:: Extracted information ::

■ ■ ■

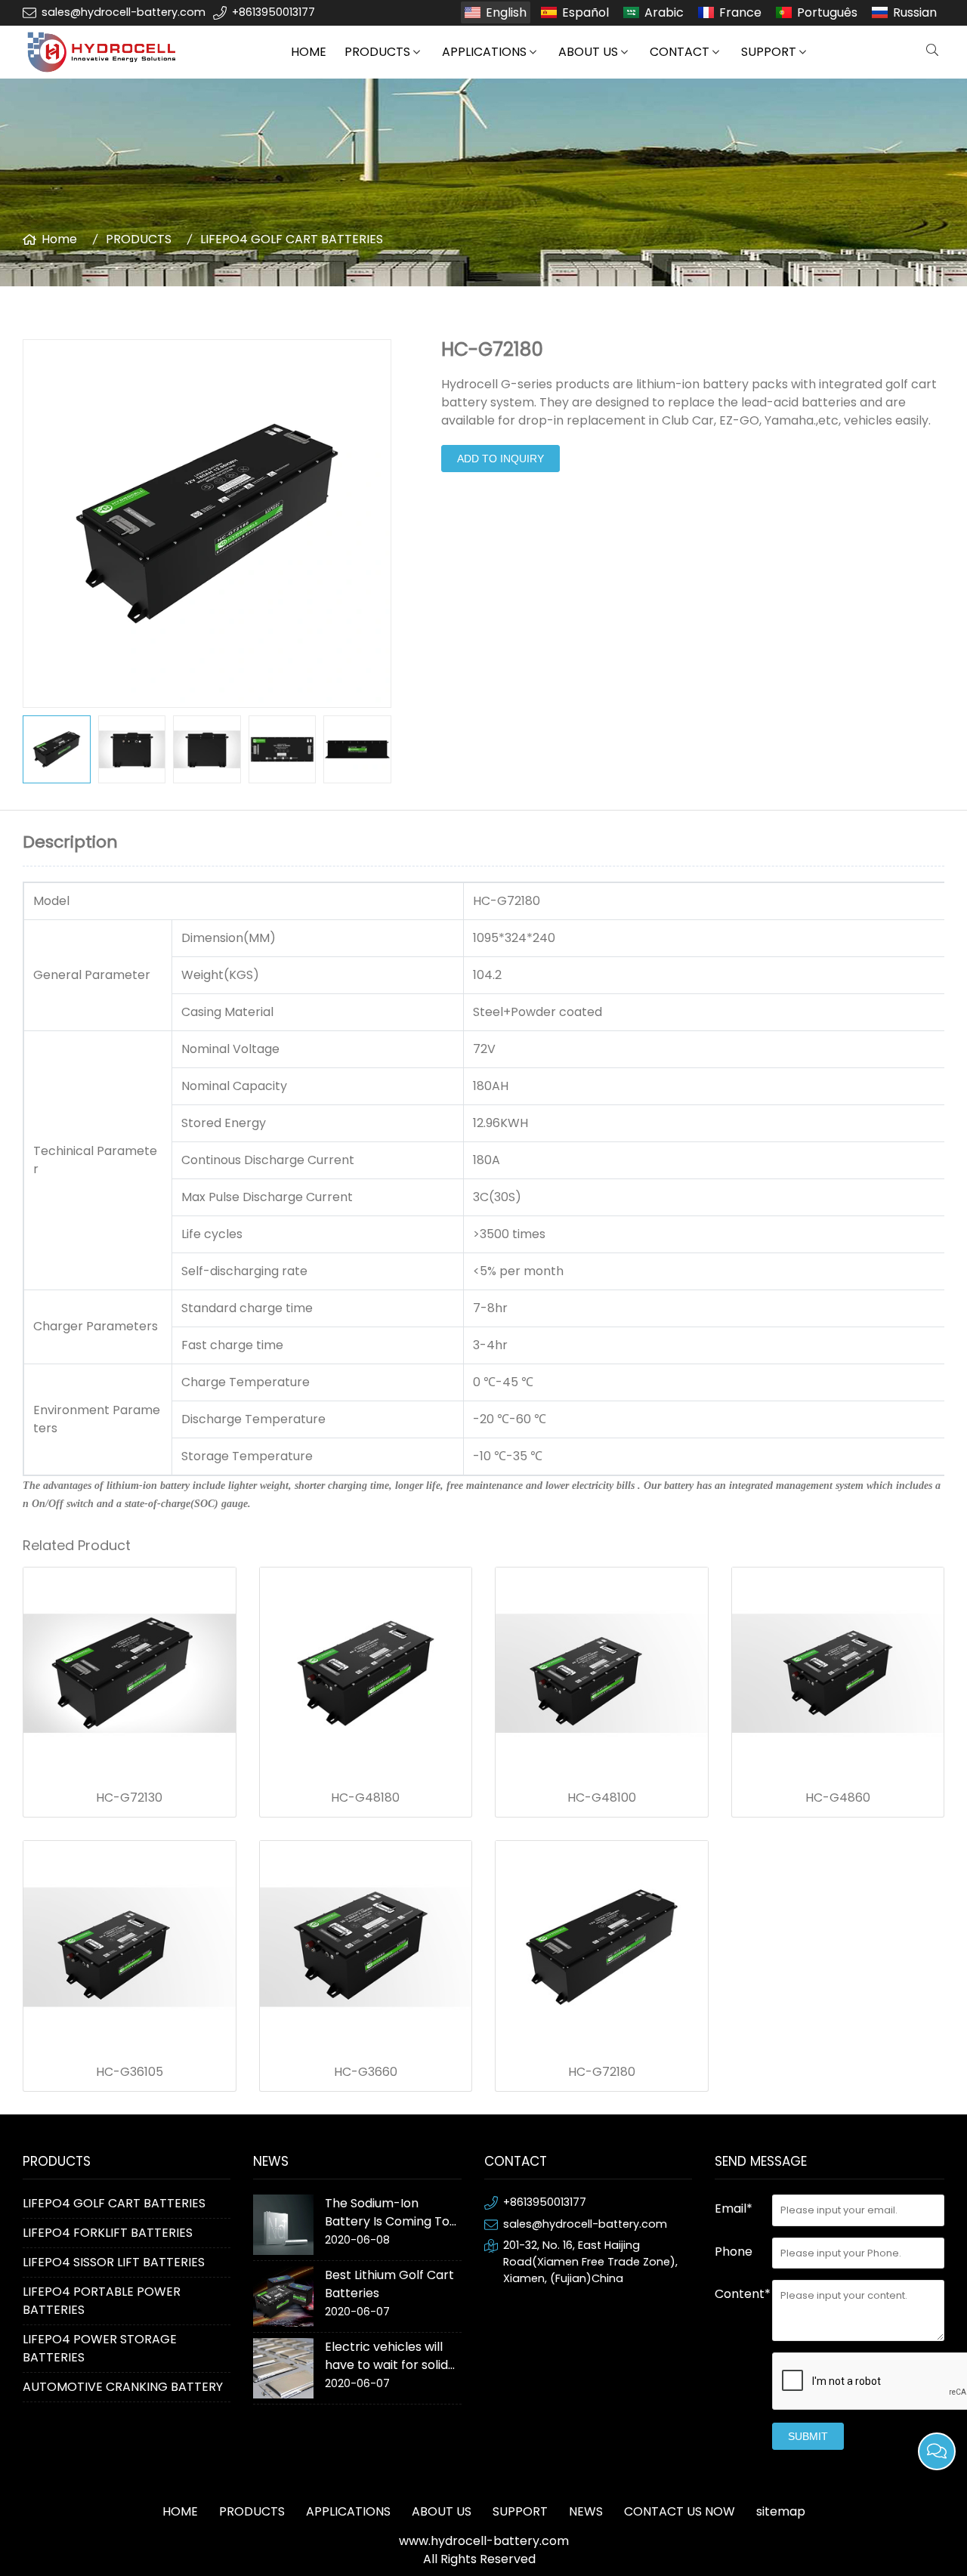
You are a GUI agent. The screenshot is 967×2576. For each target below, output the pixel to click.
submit (808, 2436)
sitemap (780, 2511)
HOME (308, 51)
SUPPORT (768, 51)
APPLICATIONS (484, 51)
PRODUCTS (377, 51)
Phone (733, 2251)
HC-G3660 (365, 2072)
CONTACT (679, 51)
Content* (743, 2294)
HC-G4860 (837, 1797)
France (740, 12)
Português (827, 12)
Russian (915, 12)
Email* (733, 2208)
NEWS (586, 2511)
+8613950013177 (273, 12)
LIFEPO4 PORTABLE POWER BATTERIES (102, 2300)
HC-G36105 (129, 2072)
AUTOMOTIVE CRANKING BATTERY (123, 2386)
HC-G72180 (601, 2072)
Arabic (664, 12)
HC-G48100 (601, 1797)
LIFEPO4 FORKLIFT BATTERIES (108, 2232)
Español (585, 12)
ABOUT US (588, 51)
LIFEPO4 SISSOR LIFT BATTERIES (114, 2262)
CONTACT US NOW (679, 2511)
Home (59, 239)
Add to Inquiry (500, 458)
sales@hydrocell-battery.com (123, 12)
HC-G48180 (365, 1797)
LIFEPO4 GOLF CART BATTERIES (291, 239)
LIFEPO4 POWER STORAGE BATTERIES (100, 2348)
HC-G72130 (129, 1797)
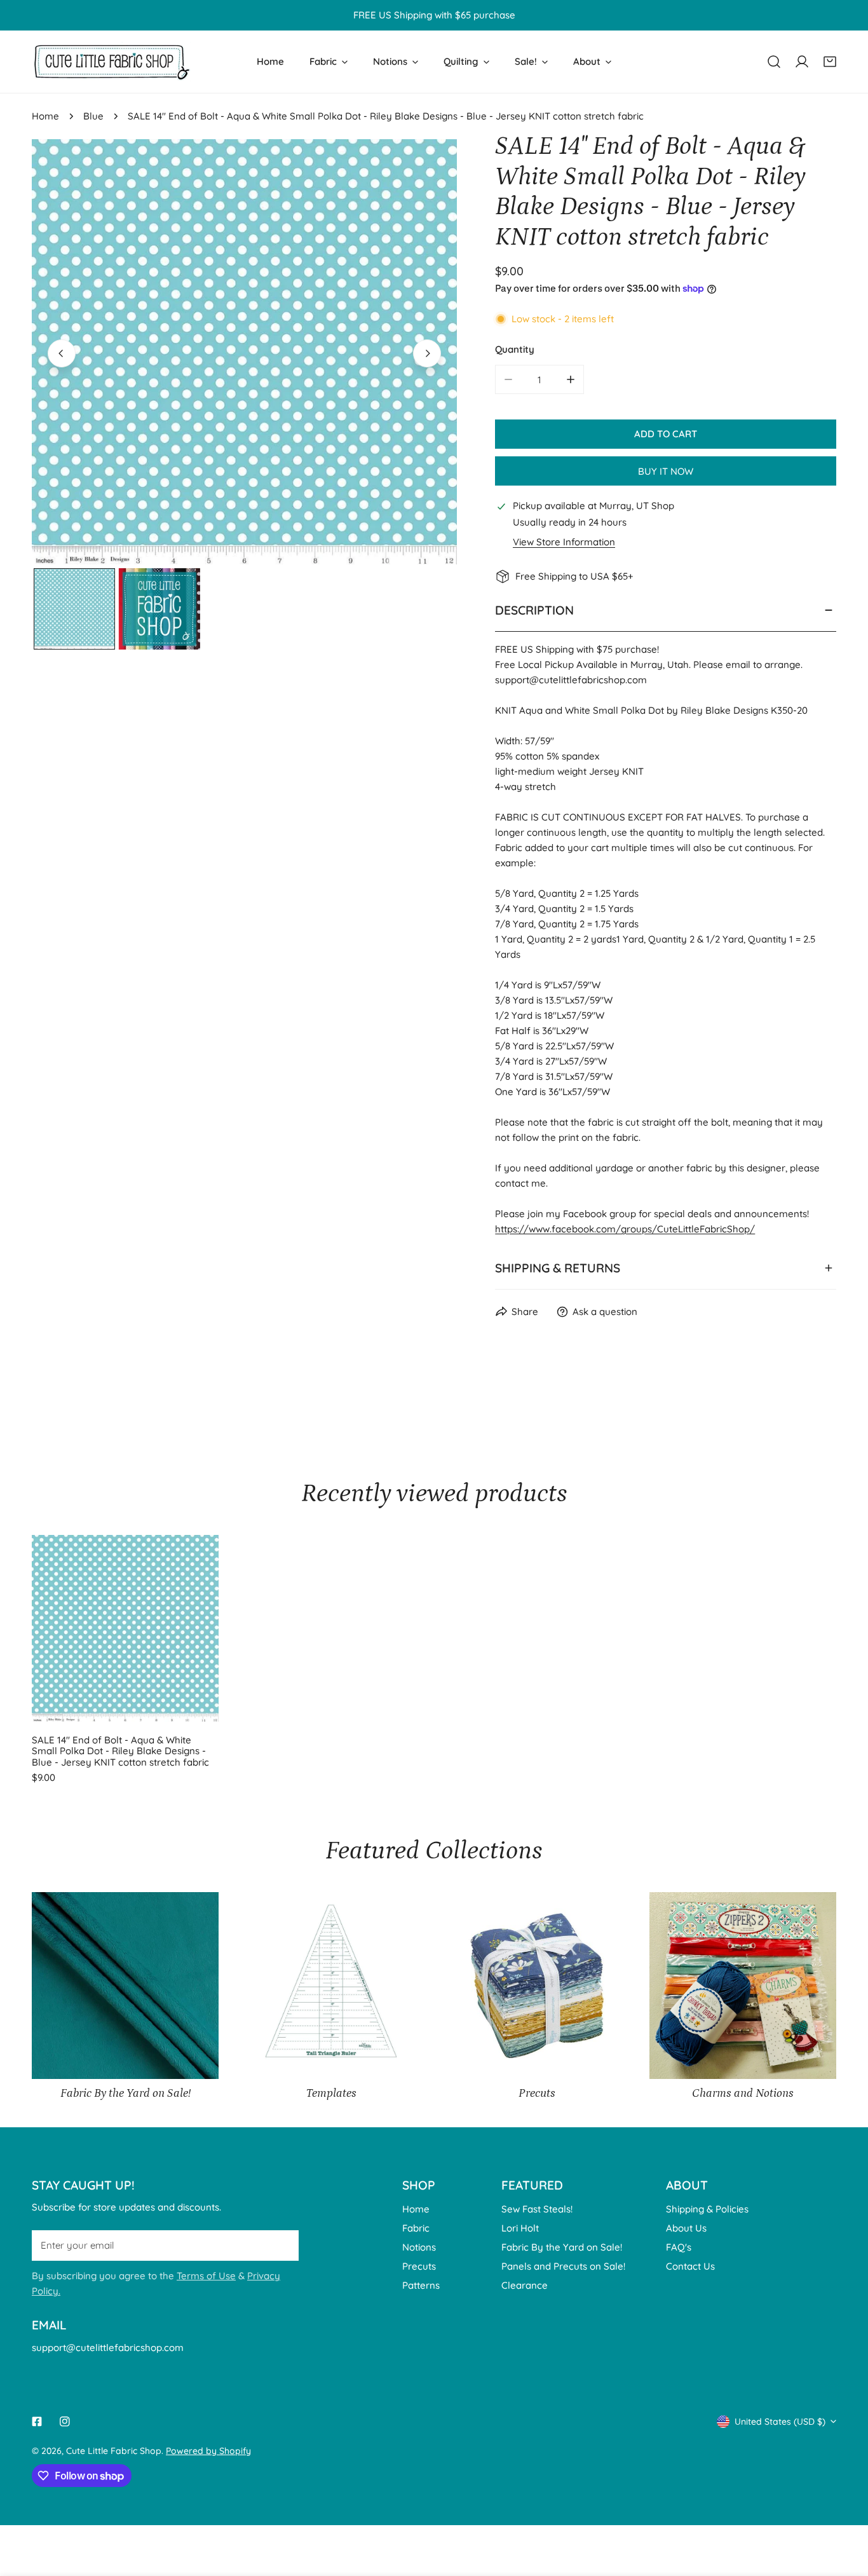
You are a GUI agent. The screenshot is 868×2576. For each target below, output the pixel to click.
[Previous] (62, 353)
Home (45, 116)
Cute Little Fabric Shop (113, 2451)
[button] (830, 62)
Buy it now (665, 471)
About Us (686, 2228)
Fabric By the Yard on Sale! (561, 2247)
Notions (419, 2247)
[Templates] (331, 1985)
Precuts (419, 2266)
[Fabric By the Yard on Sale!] (125, 1985)
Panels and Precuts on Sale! (563, 2266)
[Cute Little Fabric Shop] (111, 61)
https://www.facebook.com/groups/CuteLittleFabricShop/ (625, 1229)
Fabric (416, 2228)
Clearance (524, 2285)
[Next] (427, 353)
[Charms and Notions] (742, 1985)
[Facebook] (37, 2421)
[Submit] (282, 2244)
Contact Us (690, 2266)
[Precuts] (537, 1985)
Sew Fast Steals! (537, 2209)
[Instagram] (65, 2421)
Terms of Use (206, 2276)
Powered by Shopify (208, 2451)
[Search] (774, 62)
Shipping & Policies (707, 2209)
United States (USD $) (780, 2421)
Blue (93, 116)
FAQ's (678, 2247)
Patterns (421, 2285)
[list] (244, 351)
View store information (564, 541)
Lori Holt (520, 2228)
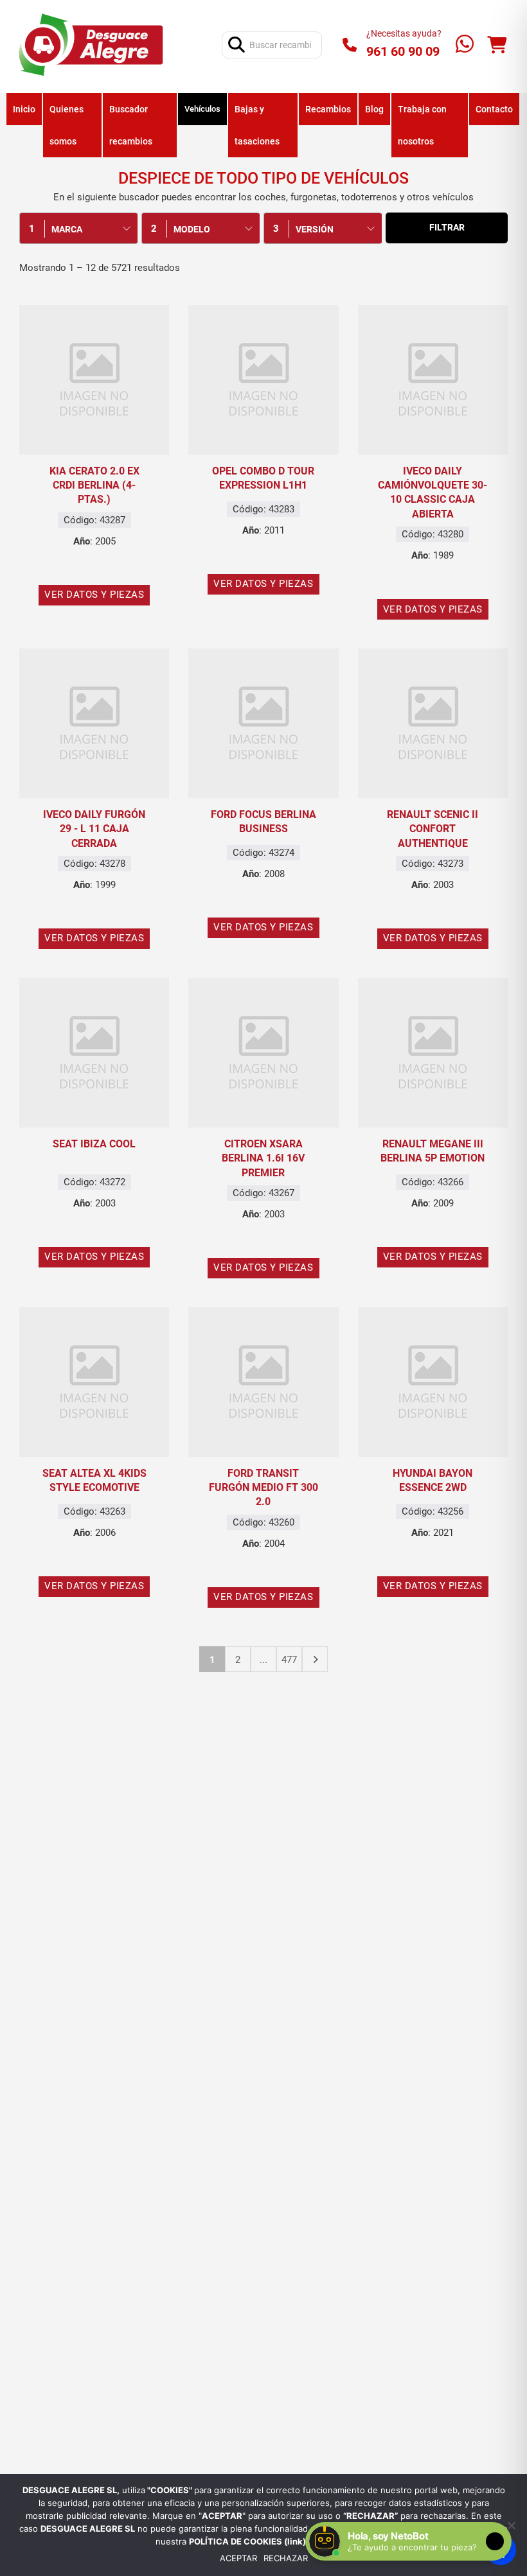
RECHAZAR (286, 2558)
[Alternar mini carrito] (496, 45)
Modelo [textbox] (192, 229)
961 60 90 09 (403, 51)
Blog (374, 109)
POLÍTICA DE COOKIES (236, 2541)
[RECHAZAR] (511, 2525)
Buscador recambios (130, 125)
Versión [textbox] (315, 229)
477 (289, 1660)
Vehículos (202, 109)
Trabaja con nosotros (422, 125)
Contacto (494, 109)
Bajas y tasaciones (257, 125)
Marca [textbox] (66, 229)
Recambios (328, 109)
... (263, 1660)
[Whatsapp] (464, 45)
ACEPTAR (238, 2558)
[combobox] (78, 228)
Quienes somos (66, 125)
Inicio (24, 109)
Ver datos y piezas (94, 594)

■ ■ ■

:: What you have to do ::
Write out the data precisely as given, excluding the pictures.

:: Exercise result ::
You are a GUI agent. The screenshot is 967×2576. For each target below, output the pixel to click.
submit (808, 2436)
sitemap (780, 2511)
HOME (308, 51)
SUPPORT (768, 51)
APPLICATIONS (484, 51)
PRODUCTS (377, 51)
Phone (733, 2251)
HC-G3660 (365, 2072)
CONTACT (679, 51)
Content* (743, 2294)
HC-G4860 (837, 1797)
France (740, 12)
Português (827, 12)
Russian (915, 12)
Email* (733, 2208)
NEWS (586, 2511)
+8613950013177 (273, 12)
LIFEPO4 PORTABLE POWER BATTERIES (102, 2300)
HC-G36105 (129, 2072)
AUTOMOTIVE CRANKING BATTERY (123, 2386)
HC-G72180 (601, 2072)
Arabic (664, 12)
HC-G48100 (601, 1797)
LIFEPO4 FORKLIFT BATTERIES (108, 2232)
Español (585, 12)
ABOUT US (588, 51)
LIFEPO4 SISSOR LIFT BATTERIES (114, 2262)
CONTACT US NOW (679, 2511)
Home (59, 239)
Add to Inquiry (500, 458)
sales@hydrocell-battery.com (123, 12)
HC-G48180 (365, 1797)
LIFEPO4 GOLF CART BATTERIES (291, 239)
LIFEPO4 POWER STORAGE BATTERIES (100, 2348)
HC-G72130 (129, 1797)
You are a GUI agent. The screenshot is 868×2576. For each target below, output the pixel to click.
[Previous] (62, 353)
Home (45, 116)
Cute Little Fabric Shop (113, 2451)
[button] (830, 62)
Buy it now (665, 471)
About Us (686, 2228)
Fabric By the Yard on Sale! (561, 2247)
Notions (419, 2247)
[Templates] (331, 1985)
Precuts (419, 2266)
[Fabric By the Yard on Sale!] (125, 1985)
Panels and Precuts on Sale! (563, 2266)
[Cute Little Fabric Shop] (111, 61)
https://www.facebook.com/groups/CuteLittleFabricShop/ (625, 1229)
Fabric (416, 2228)
Clearance (524, 2285)
[Next] (427, 353)
[Charms and Notions] (742, 1985)
[Facebook] (37, 2421)
[Submit] (282, 2244)
Contact Us (690, 2266)
[Precuts] (537, 1985)
Sew Fast Steals! (537, 2209)
[Instagram] (65, 2421)
Terms of Use (206, 2276)
Powered by Shopify (208, 2451)
[Search] (774, 62)
Shipping & Policies (707, 2209)
United States (USD $) (780, 2421)
Blue (93, 116)
FAQ's (678, 2247)
Patterns (421, 2285)
[list] (244, 351)
View store information (564, 541)
Lori Holt (520, 2228)
RECHAZAR (286, 2558)
[Alternar mini carrito] (496, 45)
Modelo [textbox] (192, 229)
961 60 90 09 (403, 51)
Blog (374, 109)
POLÍTICA DE COOKIES (236, 2541)
[RECHAZAR] (511, 2525)
Buscador recambios (130, 125)
Versión [textbox] (315, 229)
477 (289, 1660)
Vehículos (202, 109)
Trabaja con nosotros (422, 125)
Contacto (494, 109)
Bajas y tasaciones (257, 125)
Marca [textbox] (66, 229)
Recambios (328, 109)
... (263, 1660)
[Whatsapp] (464, 45)
ACEPTAR (238, 2558)
[combobox] (78, 228)
Quienes somos (66, 125)
Inicio (24, 109)
Ver datos y piezas (94, 594)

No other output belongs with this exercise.